A Skull Drill Could Be the Savior for Brain Surgery
Capable of slashing one cranial procedure from two hours to two-and-a-half minutes.
Few things are as complicated as surgery, and one of them is definitely brain surgery. Cracking through the skull and cutting right into what is arguably the most important organ in the body is fraught with risk. A single human error could quickly diminish one’s ability to think intelligently, function independently, and live a long, healthy life.
Would you feel better about potentially putting a robot in the driver’s seat? You should.

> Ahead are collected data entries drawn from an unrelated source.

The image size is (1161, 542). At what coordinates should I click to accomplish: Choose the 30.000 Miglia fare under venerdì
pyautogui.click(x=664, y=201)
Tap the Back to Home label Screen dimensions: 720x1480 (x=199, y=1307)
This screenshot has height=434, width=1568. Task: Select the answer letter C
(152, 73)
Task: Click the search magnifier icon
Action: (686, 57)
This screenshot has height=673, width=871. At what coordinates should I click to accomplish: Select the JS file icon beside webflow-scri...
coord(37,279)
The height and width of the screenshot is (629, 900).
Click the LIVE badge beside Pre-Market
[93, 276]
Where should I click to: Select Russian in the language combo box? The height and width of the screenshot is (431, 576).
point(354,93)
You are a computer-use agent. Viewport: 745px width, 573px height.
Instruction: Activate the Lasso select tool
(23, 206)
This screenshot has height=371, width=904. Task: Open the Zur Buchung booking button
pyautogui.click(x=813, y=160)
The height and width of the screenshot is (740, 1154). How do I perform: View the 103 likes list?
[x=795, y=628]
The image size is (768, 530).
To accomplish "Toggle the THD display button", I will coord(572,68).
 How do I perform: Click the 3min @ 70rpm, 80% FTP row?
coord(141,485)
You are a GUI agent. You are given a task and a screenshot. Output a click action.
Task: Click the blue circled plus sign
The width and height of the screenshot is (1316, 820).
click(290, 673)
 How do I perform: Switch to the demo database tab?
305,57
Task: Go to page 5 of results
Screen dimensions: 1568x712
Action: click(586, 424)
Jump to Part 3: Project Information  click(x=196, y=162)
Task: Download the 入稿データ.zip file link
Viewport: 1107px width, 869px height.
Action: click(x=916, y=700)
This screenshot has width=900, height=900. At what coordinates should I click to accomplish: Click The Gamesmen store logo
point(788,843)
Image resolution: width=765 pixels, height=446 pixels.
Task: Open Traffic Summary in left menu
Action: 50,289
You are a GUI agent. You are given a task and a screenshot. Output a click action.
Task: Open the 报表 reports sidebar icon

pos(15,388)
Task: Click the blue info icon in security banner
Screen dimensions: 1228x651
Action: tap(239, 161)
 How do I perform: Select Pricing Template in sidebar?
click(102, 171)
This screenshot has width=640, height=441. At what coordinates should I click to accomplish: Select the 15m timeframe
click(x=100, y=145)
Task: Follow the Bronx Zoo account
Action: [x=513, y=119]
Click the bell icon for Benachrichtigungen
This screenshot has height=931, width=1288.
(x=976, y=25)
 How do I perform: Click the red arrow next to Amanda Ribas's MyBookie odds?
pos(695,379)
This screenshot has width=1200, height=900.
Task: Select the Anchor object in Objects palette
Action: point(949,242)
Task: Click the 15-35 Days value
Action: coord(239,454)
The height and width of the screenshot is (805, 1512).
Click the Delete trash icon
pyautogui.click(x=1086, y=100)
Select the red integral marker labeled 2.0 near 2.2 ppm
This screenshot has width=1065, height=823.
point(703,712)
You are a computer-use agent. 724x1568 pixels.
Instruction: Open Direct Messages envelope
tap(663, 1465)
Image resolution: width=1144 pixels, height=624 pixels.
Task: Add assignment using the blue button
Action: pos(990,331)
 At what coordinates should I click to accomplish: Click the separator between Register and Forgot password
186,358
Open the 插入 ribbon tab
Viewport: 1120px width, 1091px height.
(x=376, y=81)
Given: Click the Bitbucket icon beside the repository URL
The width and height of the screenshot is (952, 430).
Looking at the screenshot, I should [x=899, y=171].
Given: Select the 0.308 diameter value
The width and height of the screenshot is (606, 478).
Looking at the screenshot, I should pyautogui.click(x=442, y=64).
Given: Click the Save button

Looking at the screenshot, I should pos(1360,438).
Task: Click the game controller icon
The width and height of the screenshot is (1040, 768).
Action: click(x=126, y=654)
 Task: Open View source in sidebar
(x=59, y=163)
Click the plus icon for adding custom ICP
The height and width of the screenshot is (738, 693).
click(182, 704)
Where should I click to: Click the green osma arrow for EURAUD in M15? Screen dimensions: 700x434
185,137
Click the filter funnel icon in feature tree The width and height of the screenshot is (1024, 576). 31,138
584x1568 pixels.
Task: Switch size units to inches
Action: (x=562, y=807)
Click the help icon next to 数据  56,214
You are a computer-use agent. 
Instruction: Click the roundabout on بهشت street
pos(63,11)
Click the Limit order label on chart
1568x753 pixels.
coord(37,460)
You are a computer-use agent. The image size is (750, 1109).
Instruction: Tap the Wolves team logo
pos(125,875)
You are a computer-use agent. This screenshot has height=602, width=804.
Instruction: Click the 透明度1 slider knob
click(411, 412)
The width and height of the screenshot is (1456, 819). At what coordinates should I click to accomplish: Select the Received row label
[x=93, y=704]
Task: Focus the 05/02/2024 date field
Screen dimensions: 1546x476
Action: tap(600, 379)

That’s the idea behind a new kind of computer-controlled drill developed by medical researchers at the University of Utah Health. Biomedical researchers recently created an automated drill inspired by machine auto parts which are able to accelerate a type of complex cranial surgery up to 50 times faster than through standard manual methods. This specific procedure’s length of time is slashed from over two hours to just two-and-a-half minutes, according to results published Monday in the journal Neurosurgical Focus.
In the past, brain surgeons manually operated drills to carve out specific, elaborate openings through the skull to provide access to the brain. Structures had to be removed carefully and precisely, with almost no margin for error.
A robotic drill, on the other hand, can move with a much higher rate of precision and accuracy. No need to worry about a shaky hand. No need to worry about accidentally drilling too far.
“Machines, when designed correctly and well, do not get tired or fatigued and are capable of performing repetitive tasks consistently and well,” lead researcher Dr. William Couldwell tells Inverse. “You do need to inform the machine what it is supposed to do very explicitly. The surgeon is still involved with the surgery, but for a tedious job like bone removal, the machine takes over and does the preliminary tasks quickly, thus allowing the surgeon to focus on other later aspects of the surgery with greater efficiency and reduced fatigue.”
Couldwell brought together a team of medical researchers and engineers to build, test, and improve the drill. Although the engineering side was more used to developing equipment meant to slice through metal, the team managed to fine-tune a softer tool that didn’t tear up the skull and brain matter behind it.
“Of primary importance was the need to develop a safe and reliable device, capable of ensuring repeatability,” says Couldwell. “Also of importance was the need to have a device that could provide access to the surgeon during the surgery. The design team also considered the need for portability of the drill so that it could be easily transported into an operating room.” The whole thing was conceived as a low-cost tool which could intensely expedite the time and resources put into cranial surgeries.
In a typical procedure involving the new drill, the patient is first imaged through a CT scan to collect data relevant to the size and position of the skull and the location of sensitive parts like nerves, arteries, and veins. A special software designed by the team analyzes the data to provide a set of options about where to best drill — sort of the way navigation software on smartphones list out options depending on the user’s preferences. The surgeon can apply safety modifications on the drilling path that will avoid special barriers within a single millimeter. Essentially, the drill will slow down as it begins to navigate around these barriers — Couldwell refers to them as “no-fly zones” — and stop short of breaching the boundaries.
Then, the drill simply has to do its work on the operating table, making specific holes that remove the bone around the brain to allow surgeons to pick off entire parts. Couldwell and his team tested the drill out specifically on the translabyrinthine opening — a jigsaw-like shape around the ear intricately lined with strangely shaped, hard bone. For Couldwell, demonstrating that the drill could successfully carve through this kind of bone was a robust proof of concept to support the efficacy and safety of the drill.
And when there is an increased risk the drill might damage sensitive tissue, an emergency shut-off switch kicks in automatically, as a response to problems detected in facial nerves.
A shorter drilling procedure won’t just increase the amount of time and energy surgeons can devote to the rest of the surgery. It should also lower chances of infection and improve post-op recovery since it shortens the amount of time patients must remain in a state of vulnerability.
Couldwell expect the drill can be easily applied to other surgical procedures relevant to other body parts as well. “Other cranial openings could be performed by the drill- through the skull or face,” he says. “In addition, drilling of the spine or joints for placement of hardware for spinal fusion, or machining bone to receive artificial joints, could also be performed.” It’s just a matter of testing the drill out and fine tuning it so it’s suitable for these operations.
Regardless, it’s clear that surgery, like much of medicine, is quickly moving into a realm where automated technology can handle the bulk of the rote work so that surgeons can focus more of their mental stamina on problem- solving during operations. If there’s a fear about how badly a robot could err during surgery, it’s probably worth remembering that human error manifests much more frequently, and often with more problematic consequences.